REQUIREMENT: Give back every line below that contains the string "located".

%%

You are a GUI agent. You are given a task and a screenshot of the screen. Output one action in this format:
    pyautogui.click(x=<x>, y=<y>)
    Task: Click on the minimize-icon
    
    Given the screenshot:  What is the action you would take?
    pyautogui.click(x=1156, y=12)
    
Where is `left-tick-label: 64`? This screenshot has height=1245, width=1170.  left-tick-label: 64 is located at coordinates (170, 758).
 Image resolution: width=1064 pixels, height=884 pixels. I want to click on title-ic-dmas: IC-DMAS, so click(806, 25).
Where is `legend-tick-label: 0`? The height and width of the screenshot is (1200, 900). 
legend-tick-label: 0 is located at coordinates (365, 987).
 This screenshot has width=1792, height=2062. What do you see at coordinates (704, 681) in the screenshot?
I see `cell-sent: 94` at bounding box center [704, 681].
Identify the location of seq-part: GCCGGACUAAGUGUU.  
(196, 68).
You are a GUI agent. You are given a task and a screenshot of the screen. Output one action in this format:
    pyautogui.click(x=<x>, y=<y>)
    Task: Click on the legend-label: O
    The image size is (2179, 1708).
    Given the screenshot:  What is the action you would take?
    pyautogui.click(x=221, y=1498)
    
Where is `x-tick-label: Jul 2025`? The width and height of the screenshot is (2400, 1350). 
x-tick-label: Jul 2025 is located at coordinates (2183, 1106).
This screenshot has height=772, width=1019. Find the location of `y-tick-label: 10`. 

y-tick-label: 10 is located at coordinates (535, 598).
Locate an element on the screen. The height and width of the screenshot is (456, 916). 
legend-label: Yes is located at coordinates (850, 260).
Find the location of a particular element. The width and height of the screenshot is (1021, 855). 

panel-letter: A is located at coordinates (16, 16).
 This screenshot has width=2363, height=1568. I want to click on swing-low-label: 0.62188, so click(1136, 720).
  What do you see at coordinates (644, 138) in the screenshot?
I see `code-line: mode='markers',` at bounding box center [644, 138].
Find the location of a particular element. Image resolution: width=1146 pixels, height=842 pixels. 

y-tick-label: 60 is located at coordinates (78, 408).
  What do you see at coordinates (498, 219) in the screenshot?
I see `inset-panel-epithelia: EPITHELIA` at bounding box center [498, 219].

%%

WRITTEN SOLUTION:
Where is `left-tick-label: 64`? This screenshot has height=1245, width=1170.  left-tick-label: 64 is located at coordinates (170, 758).
legend-tick-label: 0 is located at coordinates (365, 987).
x-tick-label: Jul 2025 is located at coordinates (2183, 1106).
y-tick-label: 10 is located at coordinates (535, 598).
legend-label: Yes is located at coordinates (850, 260).
panel-letter: A is located at coordinates (16, 16).
y-tick-label: 60 is located at coordinates (78, 408).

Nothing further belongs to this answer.